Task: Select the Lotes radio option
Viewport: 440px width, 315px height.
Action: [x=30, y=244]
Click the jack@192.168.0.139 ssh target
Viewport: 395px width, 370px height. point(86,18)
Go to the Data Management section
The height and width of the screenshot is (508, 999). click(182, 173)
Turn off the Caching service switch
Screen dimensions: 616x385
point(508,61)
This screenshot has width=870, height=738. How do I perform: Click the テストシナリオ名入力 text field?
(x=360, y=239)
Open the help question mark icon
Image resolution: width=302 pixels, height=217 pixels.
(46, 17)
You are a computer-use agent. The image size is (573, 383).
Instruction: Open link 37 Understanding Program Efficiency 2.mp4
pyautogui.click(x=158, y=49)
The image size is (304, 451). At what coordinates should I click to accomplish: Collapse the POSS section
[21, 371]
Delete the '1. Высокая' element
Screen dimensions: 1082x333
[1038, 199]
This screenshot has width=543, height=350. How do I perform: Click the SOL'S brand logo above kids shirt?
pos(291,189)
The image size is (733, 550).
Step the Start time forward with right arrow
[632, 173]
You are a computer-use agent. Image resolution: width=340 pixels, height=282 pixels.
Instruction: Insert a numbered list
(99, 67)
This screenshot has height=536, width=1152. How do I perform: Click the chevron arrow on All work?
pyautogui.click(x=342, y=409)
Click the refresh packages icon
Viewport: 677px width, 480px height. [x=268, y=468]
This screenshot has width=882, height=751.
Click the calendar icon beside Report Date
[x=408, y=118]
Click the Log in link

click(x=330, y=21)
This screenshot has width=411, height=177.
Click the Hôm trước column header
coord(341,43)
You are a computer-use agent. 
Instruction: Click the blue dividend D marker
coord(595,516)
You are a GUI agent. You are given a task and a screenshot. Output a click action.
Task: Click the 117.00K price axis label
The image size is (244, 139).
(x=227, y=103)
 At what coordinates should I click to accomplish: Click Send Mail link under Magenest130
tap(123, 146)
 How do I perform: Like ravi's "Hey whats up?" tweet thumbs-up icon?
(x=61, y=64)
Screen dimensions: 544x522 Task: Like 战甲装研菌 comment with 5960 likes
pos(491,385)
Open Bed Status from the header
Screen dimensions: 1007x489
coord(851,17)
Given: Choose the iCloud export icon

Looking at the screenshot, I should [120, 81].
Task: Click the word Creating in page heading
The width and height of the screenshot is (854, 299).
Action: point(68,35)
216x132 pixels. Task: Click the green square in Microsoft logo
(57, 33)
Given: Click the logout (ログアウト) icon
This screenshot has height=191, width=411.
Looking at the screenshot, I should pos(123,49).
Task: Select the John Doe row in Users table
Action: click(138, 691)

### WORK TASK
What lines in the listing above contain the word "agent"? Show each one.

### ANSWER BOX
You are a computer-use agent. The image size is (573, 383).
You are a computer-use agent. Image resolution: width=340 pixels, height=282 pixels.
You are a computer-use agent. 
You are a GUI agent. You are given a task and a screenshot. Output a click action.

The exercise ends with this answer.